Atomistic simulations have been very useful for predicting the viscoelastic properties of polymers but face great difficulties in accessing the dynamics of dense, well entangled long-chain melts with relaxation times longer than μs due to the high computational cost required. A plethora of coarse-grained models have been developed to address longer time scales. In this article we present a multiscale simulation strategy that bridges detailed molecular dynamics (MD) simulations to slip-spring based Brownian dynamics/kinetic Monte Carlo (BD/kMC) simulations of long-chain polymer melts. The BD/kMC simulations are based on a mesoscopic Helmholtz energy function incorporating bonded, slip-spring, and nonbonded interaction contributions (Macromolecules 2017,50,3004).

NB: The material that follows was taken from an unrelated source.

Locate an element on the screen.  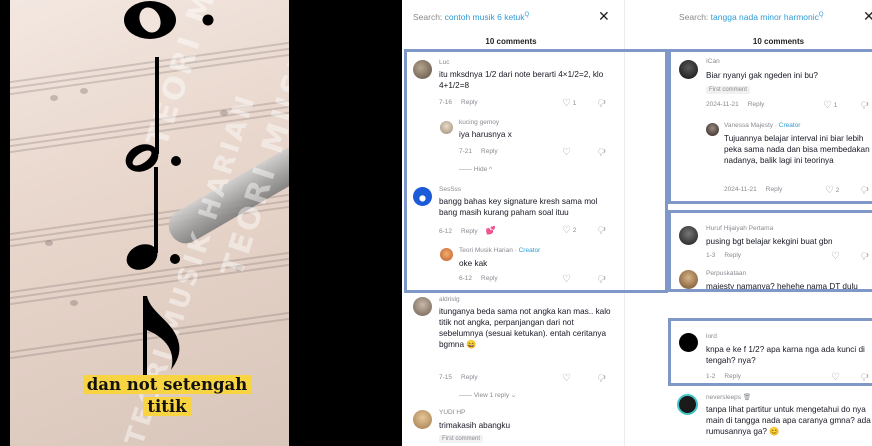
comment-username: Luc is located at coordinates (444, 62).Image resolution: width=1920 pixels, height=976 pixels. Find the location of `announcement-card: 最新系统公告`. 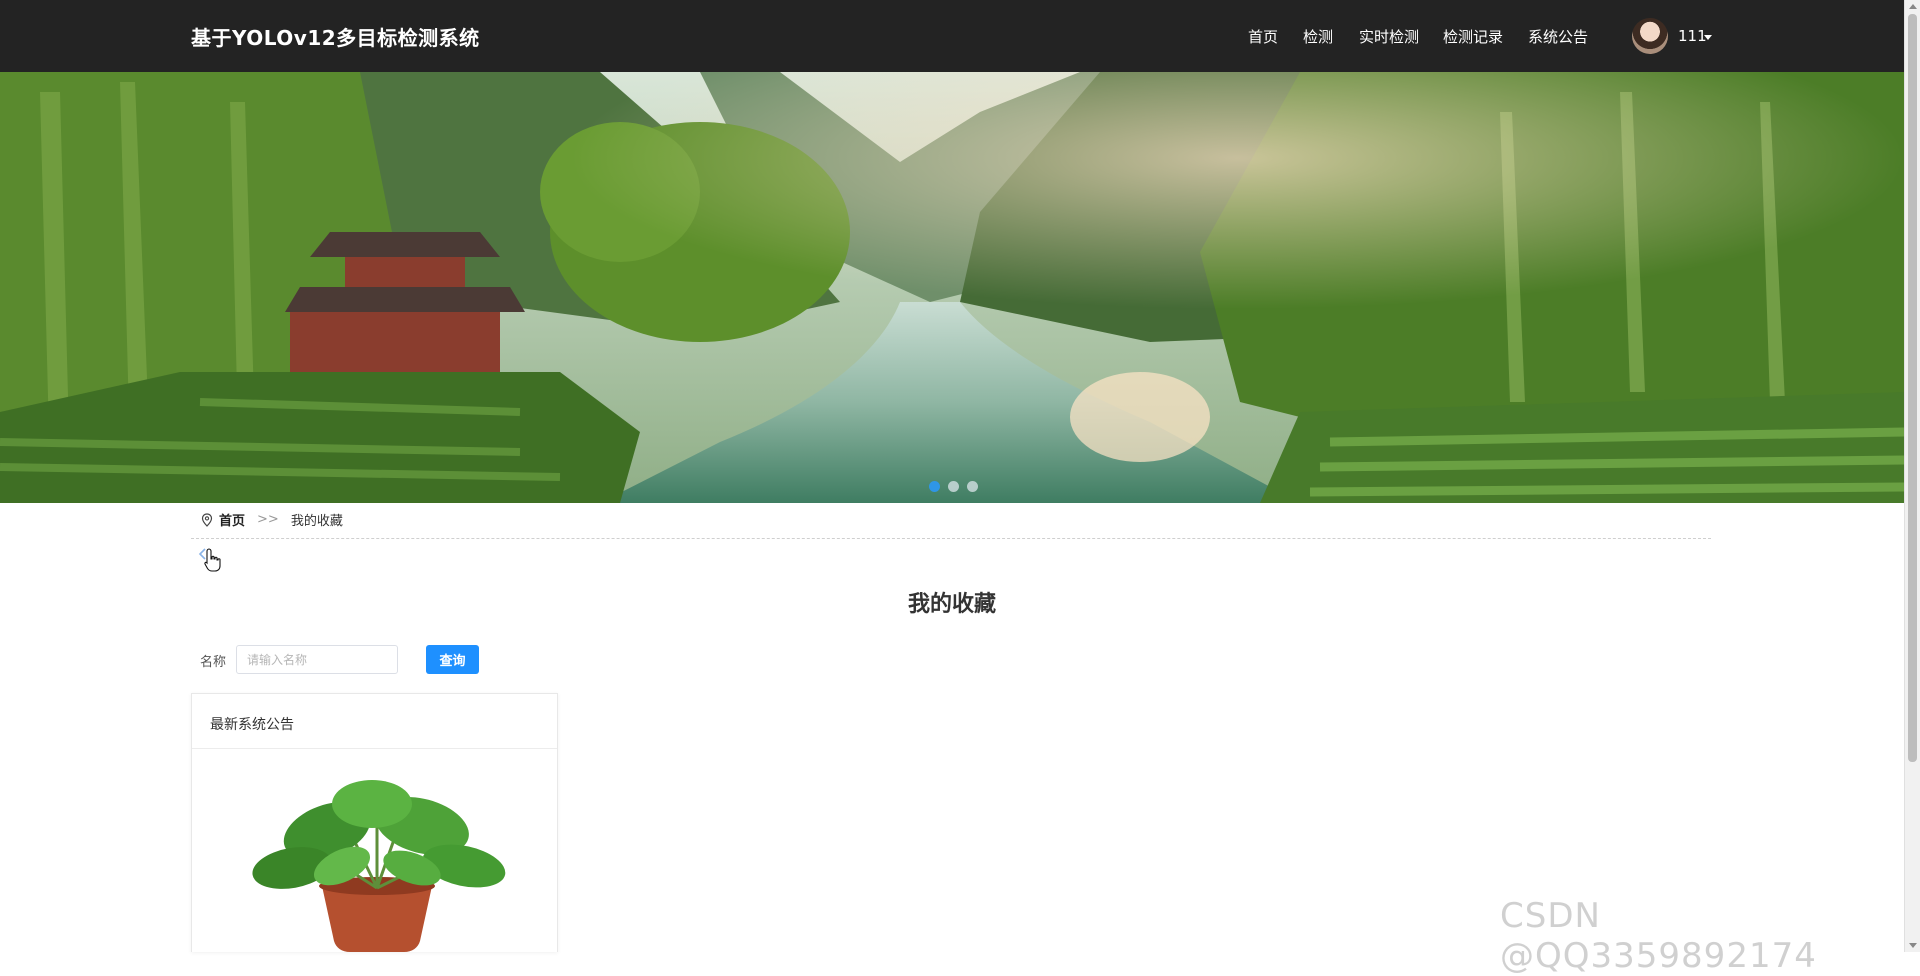

announcement-card: 最新系统公告 is located at coordinates (374, 822).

Bonded contributions are expressed as sums of stretching and bending potentials of mean force derived from detailed MD simulations of shorter-chain melts, while nonbonded interaction contributions in the absence of slip-springs are derived from an equation of state that is consistent with thermodynamic properties predicted by detailed MD and measured experimentally. Monodisperse linear polyethylene melts of chain lengths C260 to C2080 are used as a test case. Estimates of the chain self-diffusivity, the longest relaxation time, the stress relaxation modulus, and the zero-shear viscosity from ms-long equilibrium BD/kMC simulations are in excellent agreement with MD results for the shorter-chain melts and with experiment. The BD/kMC scheme is extended to simulate Couette flow using Lees–Edwards periodic boundary conditions over a range of Weissenberg numbers (Wi) from 10–2 to 105. Predictions for the shear viscosity as a function of shear rate, the first and second normal stress difference coefficients, the startup shear stress, as well as for changes in chain conformation and entangled structure with increasing Wi are in favorable agreement with experimental and atomistic simulation evidence.